"""
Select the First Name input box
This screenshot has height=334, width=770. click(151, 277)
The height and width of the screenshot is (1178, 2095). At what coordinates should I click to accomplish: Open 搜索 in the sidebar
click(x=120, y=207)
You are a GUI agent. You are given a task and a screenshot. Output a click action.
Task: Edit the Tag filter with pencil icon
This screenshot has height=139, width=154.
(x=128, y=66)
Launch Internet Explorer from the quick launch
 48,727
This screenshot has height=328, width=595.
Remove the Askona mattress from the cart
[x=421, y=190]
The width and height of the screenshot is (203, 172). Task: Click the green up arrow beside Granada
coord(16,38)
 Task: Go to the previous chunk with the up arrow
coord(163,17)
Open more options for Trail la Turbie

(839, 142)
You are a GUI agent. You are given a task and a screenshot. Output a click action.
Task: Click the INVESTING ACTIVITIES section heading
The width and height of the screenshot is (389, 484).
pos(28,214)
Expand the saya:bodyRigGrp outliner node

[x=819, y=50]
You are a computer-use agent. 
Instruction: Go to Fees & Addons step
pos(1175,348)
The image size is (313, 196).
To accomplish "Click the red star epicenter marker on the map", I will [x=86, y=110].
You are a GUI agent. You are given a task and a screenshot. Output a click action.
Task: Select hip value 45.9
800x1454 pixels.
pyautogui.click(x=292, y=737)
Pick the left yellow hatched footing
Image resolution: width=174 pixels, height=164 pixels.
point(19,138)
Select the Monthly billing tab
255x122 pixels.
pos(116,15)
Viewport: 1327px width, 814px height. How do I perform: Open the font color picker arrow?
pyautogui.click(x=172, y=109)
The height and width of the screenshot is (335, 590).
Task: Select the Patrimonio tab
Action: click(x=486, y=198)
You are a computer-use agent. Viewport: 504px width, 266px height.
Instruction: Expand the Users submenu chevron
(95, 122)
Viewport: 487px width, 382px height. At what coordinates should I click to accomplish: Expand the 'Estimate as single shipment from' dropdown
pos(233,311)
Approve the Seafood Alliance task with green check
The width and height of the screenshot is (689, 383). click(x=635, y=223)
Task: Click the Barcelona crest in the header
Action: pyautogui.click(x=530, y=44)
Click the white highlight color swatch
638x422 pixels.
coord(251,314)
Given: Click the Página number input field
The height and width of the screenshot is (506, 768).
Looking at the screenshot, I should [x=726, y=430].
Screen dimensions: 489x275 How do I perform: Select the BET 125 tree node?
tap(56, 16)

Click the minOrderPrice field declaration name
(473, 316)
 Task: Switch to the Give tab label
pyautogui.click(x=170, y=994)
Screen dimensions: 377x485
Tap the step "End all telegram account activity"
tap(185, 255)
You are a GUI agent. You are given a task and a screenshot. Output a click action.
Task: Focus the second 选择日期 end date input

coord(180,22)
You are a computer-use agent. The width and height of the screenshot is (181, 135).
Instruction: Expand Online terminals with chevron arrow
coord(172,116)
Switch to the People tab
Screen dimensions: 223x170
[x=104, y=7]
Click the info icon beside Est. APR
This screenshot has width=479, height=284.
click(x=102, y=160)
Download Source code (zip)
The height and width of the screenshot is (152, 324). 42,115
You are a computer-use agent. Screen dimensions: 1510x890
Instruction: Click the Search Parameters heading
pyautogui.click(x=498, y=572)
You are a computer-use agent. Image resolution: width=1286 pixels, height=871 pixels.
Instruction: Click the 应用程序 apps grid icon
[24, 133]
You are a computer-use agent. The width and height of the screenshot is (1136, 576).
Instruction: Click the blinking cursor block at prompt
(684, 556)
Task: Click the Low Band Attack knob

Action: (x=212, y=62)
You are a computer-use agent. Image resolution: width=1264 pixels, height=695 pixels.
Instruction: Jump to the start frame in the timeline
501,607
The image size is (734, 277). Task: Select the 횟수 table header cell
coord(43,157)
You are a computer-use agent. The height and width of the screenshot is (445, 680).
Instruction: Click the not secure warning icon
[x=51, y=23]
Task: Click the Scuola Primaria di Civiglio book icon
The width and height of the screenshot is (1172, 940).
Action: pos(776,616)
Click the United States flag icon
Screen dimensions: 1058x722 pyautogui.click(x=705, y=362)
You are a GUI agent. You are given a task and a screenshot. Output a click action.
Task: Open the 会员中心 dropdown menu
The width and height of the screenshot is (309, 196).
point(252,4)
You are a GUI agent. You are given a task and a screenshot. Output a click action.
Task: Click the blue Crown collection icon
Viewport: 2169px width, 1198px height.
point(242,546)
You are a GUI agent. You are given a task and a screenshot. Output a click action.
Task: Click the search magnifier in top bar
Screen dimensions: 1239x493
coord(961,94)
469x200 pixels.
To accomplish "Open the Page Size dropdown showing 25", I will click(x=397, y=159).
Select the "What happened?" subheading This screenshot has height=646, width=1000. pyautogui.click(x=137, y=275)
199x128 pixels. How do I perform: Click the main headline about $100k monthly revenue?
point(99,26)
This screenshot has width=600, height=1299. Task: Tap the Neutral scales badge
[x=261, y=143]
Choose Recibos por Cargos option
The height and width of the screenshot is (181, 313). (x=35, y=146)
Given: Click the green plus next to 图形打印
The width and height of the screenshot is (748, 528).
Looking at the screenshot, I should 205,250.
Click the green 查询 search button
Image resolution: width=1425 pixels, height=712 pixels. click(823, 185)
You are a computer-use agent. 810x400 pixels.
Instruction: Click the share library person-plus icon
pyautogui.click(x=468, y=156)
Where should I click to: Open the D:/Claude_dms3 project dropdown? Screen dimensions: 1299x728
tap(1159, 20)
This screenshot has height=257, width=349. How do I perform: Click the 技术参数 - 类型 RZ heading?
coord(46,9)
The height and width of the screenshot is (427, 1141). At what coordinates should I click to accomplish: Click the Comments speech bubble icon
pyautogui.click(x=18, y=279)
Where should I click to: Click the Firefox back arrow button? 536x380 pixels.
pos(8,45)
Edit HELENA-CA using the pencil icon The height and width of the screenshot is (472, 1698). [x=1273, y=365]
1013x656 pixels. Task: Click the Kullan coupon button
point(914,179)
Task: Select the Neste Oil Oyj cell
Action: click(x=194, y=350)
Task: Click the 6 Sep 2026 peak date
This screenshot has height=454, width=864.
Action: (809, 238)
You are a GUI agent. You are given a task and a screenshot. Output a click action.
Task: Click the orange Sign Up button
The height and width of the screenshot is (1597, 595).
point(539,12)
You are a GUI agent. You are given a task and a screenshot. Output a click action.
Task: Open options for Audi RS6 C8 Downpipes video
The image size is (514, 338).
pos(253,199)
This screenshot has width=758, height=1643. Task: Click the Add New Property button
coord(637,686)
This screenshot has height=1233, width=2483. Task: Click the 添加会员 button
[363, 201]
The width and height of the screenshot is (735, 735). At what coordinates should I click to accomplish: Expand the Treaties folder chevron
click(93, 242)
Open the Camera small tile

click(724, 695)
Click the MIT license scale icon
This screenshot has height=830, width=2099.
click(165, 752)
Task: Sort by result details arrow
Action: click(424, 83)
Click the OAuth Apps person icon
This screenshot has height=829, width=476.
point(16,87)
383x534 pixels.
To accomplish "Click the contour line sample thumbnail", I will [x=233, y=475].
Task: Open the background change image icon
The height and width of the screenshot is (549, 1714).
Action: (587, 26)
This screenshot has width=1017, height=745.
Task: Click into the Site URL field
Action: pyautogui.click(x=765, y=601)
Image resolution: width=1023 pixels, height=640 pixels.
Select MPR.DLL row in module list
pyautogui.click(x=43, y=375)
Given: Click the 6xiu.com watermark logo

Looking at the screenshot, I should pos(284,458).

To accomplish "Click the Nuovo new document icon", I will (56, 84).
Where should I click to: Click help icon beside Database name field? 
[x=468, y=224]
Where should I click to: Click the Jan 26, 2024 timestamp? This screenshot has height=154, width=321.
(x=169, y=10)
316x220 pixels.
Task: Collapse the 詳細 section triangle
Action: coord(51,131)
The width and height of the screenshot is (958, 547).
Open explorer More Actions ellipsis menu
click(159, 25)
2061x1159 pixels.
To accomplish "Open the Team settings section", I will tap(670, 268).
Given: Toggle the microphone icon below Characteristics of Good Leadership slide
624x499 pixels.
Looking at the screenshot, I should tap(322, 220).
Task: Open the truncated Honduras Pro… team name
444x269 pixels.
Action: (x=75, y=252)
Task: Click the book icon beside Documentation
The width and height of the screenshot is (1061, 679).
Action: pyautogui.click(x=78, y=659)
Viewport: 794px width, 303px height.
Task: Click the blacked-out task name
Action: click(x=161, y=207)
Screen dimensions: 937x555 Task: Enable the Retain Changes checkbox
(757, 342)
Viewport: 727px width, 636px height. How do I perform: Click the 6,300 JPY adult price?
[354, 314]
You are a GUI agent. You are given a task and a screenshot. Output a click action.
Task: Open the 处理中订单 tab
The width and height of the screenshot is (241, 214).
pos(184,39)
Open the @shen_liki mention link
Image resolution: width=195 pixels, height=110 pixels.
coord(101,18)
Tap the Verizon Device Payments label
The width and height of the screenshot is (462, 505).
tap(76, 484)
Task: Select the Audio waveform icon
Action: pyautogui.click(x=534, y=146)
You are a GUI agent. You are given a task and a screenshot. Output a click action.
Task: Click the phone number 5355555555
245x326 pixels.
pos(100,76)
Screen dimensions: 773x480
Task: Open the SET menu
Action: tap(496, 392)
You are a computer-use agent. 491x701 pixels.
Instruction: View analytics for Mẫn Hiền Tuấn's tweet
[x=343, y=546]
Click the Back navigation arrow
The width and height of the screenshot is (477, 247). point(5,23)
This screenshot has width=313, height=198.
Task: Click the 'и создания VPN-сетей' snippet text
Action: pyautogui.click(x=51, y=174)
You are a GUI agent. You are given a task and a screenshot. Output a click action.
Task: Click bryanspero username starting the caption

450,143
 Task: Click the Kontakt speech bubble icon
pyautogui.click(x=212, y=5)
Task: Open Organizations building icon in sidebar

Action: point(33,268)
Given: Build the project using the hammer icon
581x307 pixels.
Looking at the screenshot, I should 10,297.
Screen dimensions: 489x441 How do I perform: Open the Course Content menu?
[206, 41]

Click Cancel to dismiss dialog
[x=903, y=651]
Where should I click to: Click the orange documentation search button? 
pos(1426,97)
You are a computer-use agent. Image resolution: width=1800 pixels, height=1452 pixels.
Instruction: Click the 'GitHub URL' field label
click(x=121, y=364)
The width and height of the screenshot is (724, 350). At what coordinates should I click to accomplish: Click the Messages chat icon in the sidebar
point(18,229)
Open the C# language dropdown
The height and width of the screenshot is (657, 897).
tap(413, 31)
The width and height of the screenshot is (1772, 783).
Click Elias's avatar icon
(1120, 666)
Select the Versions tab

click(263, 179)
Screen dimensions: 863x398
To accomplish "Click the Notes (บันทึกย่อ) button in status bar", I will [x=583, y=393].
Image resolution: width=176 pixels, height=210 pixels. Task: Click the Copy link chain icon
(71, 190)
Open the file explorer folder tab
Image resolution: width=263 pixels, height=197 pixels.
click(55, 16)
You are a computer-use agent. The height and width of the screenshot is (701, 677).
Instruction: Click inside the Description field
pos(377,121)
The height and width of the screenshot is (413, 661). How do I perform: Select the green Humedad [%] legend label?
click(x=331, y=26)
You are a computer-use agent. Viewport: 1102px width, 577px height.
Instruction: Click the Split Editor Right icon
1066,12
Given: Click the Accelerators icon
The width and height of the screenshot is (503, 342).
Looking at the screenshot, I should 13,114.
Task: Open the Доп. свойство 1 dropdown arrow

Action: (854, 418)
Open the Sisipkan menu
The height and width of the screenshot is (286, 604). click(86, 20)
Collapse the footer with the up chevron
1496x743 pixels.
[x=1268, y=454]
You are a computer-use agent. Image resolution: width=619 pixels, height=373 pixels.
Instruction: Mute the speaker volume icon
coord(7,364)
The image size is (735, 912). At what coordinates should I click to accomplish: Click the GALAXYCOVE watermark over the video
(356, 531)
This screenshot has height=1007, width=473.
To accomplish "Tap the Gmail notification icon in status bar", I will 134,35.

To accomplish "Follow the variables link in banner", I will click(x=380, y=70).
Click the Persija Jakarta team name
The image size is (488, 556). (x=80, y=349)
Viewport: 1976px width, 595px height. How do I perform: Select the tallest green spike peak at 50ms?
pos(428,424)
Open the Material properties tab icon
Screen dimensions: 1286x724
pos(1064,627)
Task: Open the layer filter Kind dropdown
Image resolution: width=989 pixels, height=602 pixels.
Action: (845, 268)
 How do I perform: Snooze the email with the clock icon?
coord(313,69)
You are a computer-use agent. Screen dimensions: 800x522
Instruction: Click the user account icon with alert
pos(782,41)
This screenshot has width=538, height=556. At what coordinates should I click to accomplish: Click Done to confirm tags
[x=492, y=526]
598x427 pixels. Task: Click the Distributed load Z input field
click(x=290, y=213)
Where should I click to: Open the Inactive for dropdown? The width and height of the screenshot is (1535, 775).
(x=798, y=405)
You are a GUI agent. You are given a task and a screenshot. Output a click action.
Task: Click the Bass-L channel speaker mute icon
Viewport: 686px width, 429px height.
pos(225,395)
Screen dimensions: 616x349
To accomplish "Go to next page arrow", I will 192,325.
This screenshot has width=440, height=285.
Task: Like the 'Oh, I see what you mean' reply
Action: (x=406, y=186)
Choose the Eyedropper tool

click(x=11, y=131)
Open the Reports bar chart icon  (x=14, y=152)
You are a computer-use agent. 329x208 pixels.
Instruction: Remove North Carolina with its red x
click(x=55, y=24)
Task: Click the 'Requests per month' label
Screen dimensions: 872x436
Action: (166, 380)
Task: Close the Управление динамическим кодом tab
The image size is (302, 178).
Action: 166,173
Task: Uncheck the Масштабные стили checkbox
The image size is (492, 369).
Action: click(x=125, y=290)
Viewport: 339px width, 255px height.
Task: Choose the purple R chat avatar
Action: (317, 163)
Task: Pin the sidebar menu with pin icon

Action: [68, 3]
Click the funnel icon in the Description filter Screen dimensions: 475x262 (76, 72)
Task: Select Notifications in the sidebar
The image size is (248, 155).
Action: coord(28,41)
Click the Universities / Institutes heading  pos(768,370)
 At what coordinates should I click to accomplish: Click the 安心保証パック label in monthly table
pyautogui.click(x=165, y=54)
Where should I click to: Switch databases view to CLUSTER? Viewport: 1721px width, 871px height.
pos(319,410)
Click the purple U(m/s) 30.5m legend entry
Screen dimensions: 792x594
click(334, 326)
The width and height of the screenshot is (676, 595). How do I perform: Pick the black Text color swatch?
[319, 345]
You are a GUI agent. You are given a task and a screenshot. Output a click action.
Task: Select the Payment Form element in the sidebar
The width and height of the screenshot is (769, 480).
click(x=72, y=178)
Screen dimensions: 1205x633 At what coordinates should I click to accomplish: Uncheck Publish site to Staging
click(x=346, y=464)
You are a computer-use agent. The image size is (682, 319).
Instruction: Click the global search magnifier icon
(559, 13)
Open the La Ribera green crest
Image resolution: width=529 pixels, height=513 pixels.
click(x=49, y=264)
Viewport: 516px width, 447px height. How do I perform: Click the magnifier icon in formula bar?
"""
=== Work to do ===
Reproduce word for word the stretch of lines above, from the very first line through the line containing "pyautogui.click(x=292, y=737)", including both.

=== Response ===
Select the First Name input box
This screenshot has height=334, width=770. click(151, 277)
The height and width of the screenshot is (1178, 2095). At what coordinates should I click to accomplish: Open 搜索 in the sidebar
click(x=120, y=207)
You are a GUI agent. You are given a task and a screenshot. Output a click action.
Task: Edit the Tag filter with pencil icon
This screenshot has height=139, width=154.
(x=128, y=66)
Launch Internet Explorer from the quick launch
 48,727
This screenshot has height=328, width=595.
Remove the Askona mattress from the cart
[x=421, y=190]
The width and height of the screenshot is (203, 172). Task: Click the green up arrow beside Granada
coord(16,38)
 Task: Go to the previous chunk with the up arrow
coord(163,17)
Open more options for Trail la Turbie

(839, 142)
You are a GUI agent. You are given a task and a screenshot. Output a click action.
Task: Click the INVESTING ACTIVITIES section heading
The width and height of the screenshot is (389, 484).
pos(28,214)
Expand the saya:bodyRigGrp outliner node

[x=819, y=50]
You are a computer-use agent. 
Instruction: Go to Fees & Addons step
pos(1175,348)
The image size is (313, 196).
To accomplish "Click the red star epicenter marker on the map", I will [x=86, y=110].
You are a GUI agent. You are given a task and a screenshot. Output a click action.
Task: Select hip value 45.9
800x1454 pixels.
pyautogui.click(x=292, y=737)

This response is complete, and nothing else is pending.